If you're in elementary probability instead of measure-theoretic probability, the following will make very little sense. My apologies if this is the case.
I'd say one reason is that we really don't look at the properties of random variables as functions from the underlying set of the probability space (usually denoted $\Omega$). You could change $\Omega$ all around, leaving the structure of $X$ behind, and we wouldn't really care. When I say the structure of $X$, I mean the measure it induces on $\mathbb{R}$, i.e. $\mu(I) = \mathbb{P} \left ( \left \{ \omega \in \Omega : X(\omega) \in I \right \} \right )$. We arguably care a little bit more about $X$ as a function when we start talking about collections of dependent random variables, but really we don't care about it then, either, since then we are just inducing a measure on $\mathbb{R}^n$ instead of $\mathbb{R}$.
Because we think of it as a variable that take random value intuitively. Formally they are function. Just like why we call a sequence a sequence, or call an arithmetical function an arithmetical function, when they are actually the same thing formally speaking. Just to add to the issue, calling a variable also match the notation. For example, $X=Y+Z$ is NOT the usual function addition, but they are "added" in such a way that make sense when we think as variable.
I'm 4 years late :) but will answer anyway (mostly for my own sake).
In math you have, what they call in school, a variable $x$. You use this $x$ as a place holder for some number. But what number? You can't say for sure, all you can say is that $x$ can vary in some interval $I=[0;1]$. That's basicly all you know about $x$. Well, it's not much but it works for 99% of time when you need to model some phenomenon.
For example, let $x=bees/crows$. You go out and count bees and crows in some park, then you can say that $x$ is equal to some number. BUT Before going out you CAN'T guess the value $x$ will take, the best you can do is to say that:
"There could be no crows or no bees or some number of each in the park. Yeah, and there is no such thing as negative number of bees, so negative numbers won't do. So, I can say that $x \in [0,\infty] \cup {?} $, where $?$ will be used when I find no bees and no crows i.e. $x=0/0=?$ "
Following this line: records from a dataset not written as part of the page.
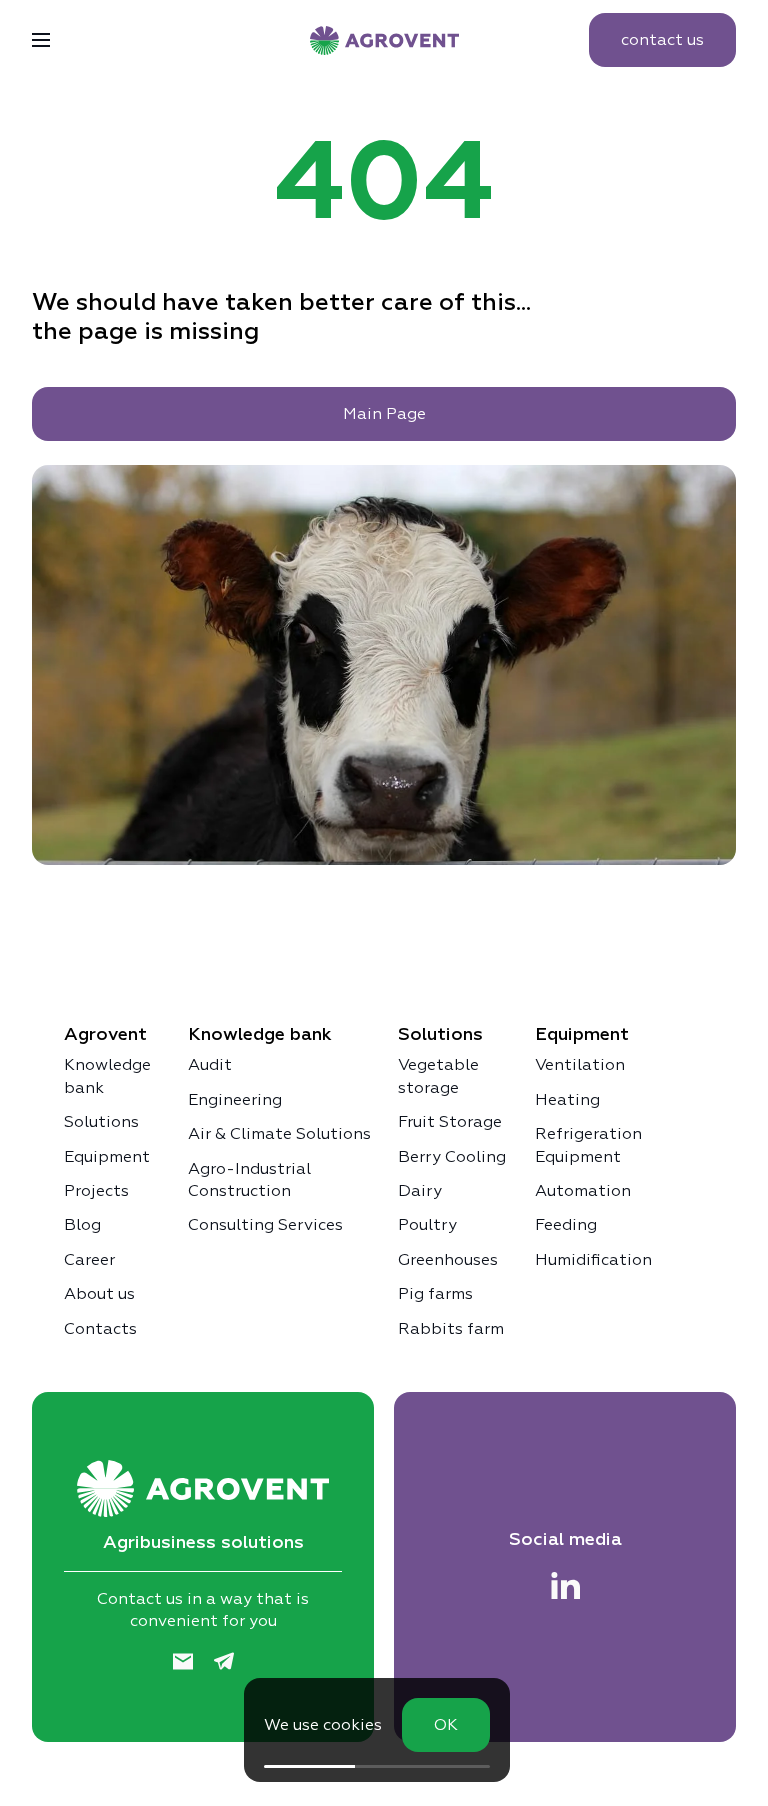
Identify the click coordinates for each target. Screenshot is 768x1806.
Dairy (420, 1190)
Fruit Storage (450, 1121)
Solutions (101, 1121)
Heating (567, 1099)
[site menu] (41, 40)
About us (99, 1293)
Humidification (593, 1259)
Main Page (384, 413)
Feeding (566, 1224)
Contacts (100, 1328)
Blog (82, 1224)
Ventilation (580, 1064)
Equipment (107, 1156)
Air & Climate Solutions (279, 1133)
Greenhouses (448, 1259)
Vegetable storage (438, 1075)
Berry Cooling (452, 1156)
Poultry (427, 1224)
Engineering (235, 1099)
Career (89, 1259)
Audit (210, 1064)
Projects (96, 1190)
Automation (583, 1190)
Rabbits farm (451, 1328)
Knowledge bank (107, 1075)
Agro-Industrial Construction (249, 1179)
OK (446, 1724)
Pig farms (435, 1293)
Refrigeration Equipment (588, 1144)
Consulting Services (265, 1224)
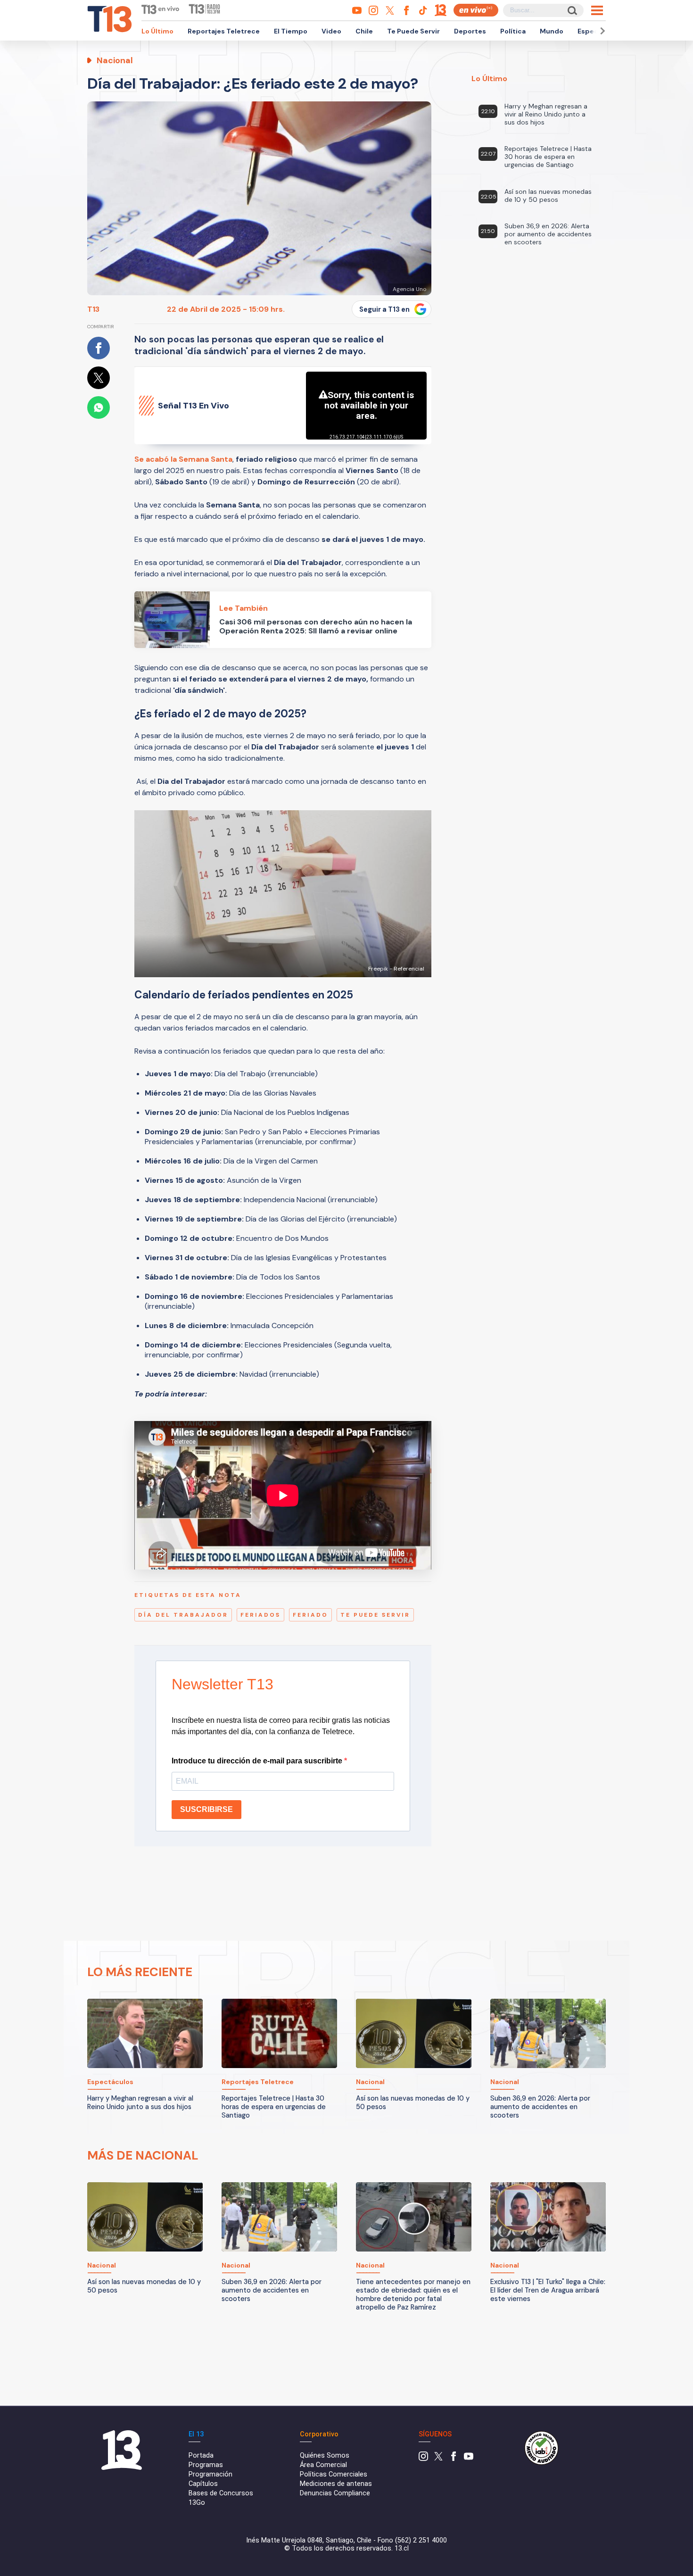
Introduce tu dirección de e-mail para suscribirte (258, 1761)
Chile (364, 31)
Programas (206, 2465)
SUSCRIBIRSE (206, 1809)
That's it! Now comes the random variable $X$. It has the same use as $x$ has but you can say A LOT MORE about $X$!!! You can expect $X$ to take some values which you couldn't do with $x$. Why? Because if there is $X$ in the book then there is a probability function $\mathbb{P}$ somewhere, you can't have one without the other otherwise you endup with dull $x$ instead.
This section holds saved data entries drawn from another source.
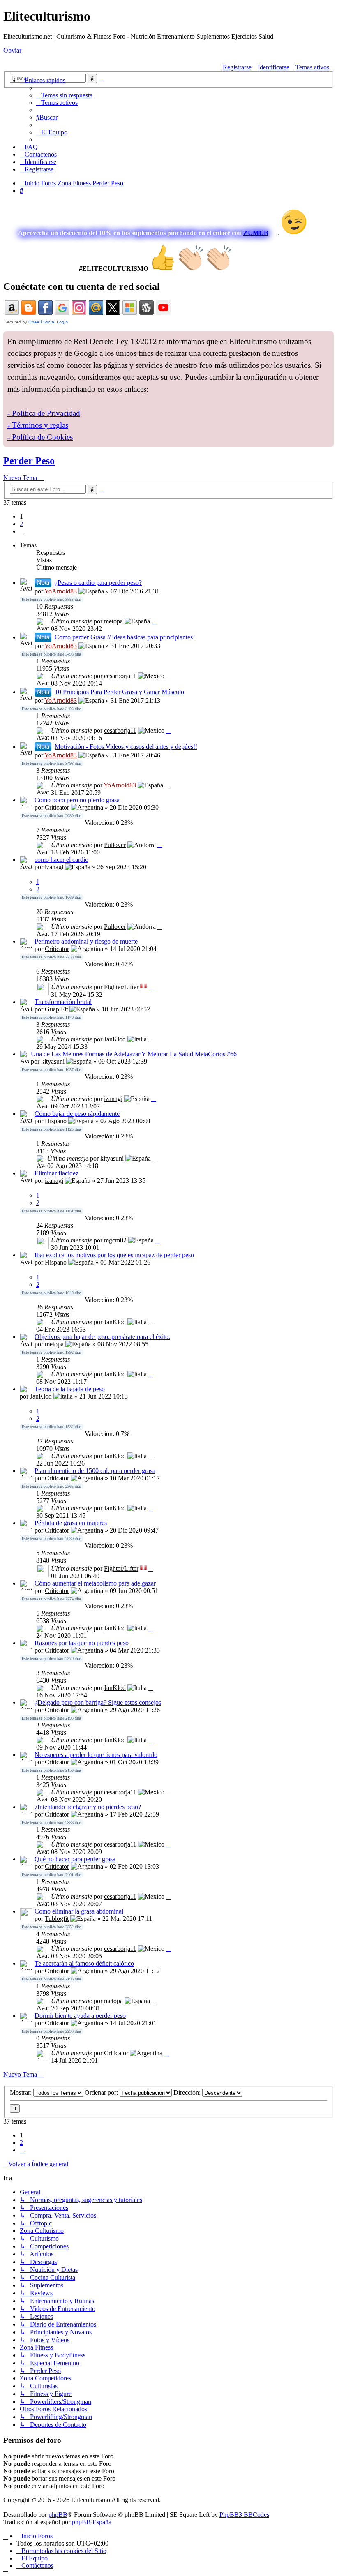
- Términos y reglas (37, 425)
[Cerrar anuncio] (327, 337)
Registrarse (237, 67)
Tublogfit (57, 1918)
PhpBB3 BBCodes (244, 2514)
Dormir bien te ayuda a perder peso (80, 2015)
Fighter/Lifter (121, 986)
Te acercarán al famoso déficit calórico (84, 1963)
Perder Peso (29, 460)
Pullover (115, 844)
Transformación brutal (63, 1001)
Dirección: (187, 2092)
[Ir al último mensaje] (154, 621)
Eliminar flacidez (56, 1173)
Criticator (57, 807)
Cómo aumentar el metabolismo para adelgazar (95, 1583)
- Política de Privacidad (43, 413)
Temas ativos (312, 67)
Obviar (12, 50)
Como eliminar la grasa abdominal (79, 1911)
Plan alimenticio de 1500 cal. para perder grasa (95, 1470)
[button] (22, 531)
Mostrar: (21, 2092)
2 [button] (21, 523)
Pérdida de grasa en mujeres (71, 1522)
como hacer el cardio (61, 859)
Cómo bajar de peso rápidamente (77, 1113)
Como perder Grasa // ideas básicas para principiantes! (125, 637)
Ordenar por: (102, 2092)
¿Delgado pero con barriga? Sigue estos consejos (98, 1702)
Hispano (56, 1120)
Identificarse (273, 67)
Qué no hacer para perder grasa (75, 1859)
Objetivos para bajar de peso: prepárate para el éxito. (102, 1336)
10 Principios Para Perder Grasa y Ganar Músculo (119, 691)
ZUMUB (255, 232)
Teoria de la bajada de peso (70, 1388)
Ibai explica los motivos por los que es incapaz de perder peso (114, 1254)
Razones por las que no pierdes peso (82, 1642)
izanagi (54, 866)
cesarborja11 (120, 675)
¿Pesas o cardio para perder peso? (98, 582)
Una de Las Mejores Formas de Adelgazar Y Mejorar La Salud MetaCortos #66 (134, 1053)
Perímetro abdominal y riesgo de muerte (86, 941)
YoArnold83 (60, 591)
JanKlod (115, 1039)
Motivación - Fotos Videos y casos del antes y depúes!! (126, 746)
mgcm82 (115, 1240)
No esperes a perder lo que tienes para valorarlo (96, 1754)
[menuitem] (64, 95)
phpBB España (91, 2521)
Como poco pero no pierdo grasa (77, 799)
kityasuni (53, 1061)
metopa (113, 621)
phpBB (57, 2514)
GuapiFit (56, 1009)
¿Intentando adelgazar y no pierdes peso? (88, 1806)
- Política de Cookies (40, 437)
For example, let $X$ be a random variable defined the same way as above $bees/crows$. Now you need to go to the park and count the bee and the crows. But before doing so, what can you say about $X$?
Well, $X$ belongs to the same interval $X \in [0,\infty] \cup ?$ but now we have a tool $\mathbb{P}$-probability, which we can use to GUESS the values $X$ will take. This is much more than we could have done with simle varibale $x$! Without $\mathbb{P}$ you can't even guess the value of $x$, but having defined $\mathbb{P}$ you can say that $X$ will take value 0.5 with probability 90% and thus I can save my energy and not go to the park at all!!!
P.S. So with random variable you have additional information about the possible values $x$ can assume. So as a mnemonic you can makeup such "an equation" $$\mathbb{P} + x = X$$ Thus it would be better to call $x$ as unguessable, and $X$ guessable variable. So you can see that using x for both of them $X,x$ is justified since they are of the same "logic". Having $X$ explaind as a function is not a bizzar thing, cause you can explain $x$ in the same way ($x$ is a function from set of hyppos to the set of reals $\mathbb{R}$ i.e. $x:Hippos\rightarrow\mathbb{R}$ so you use $x$ as a number of hippos in the park.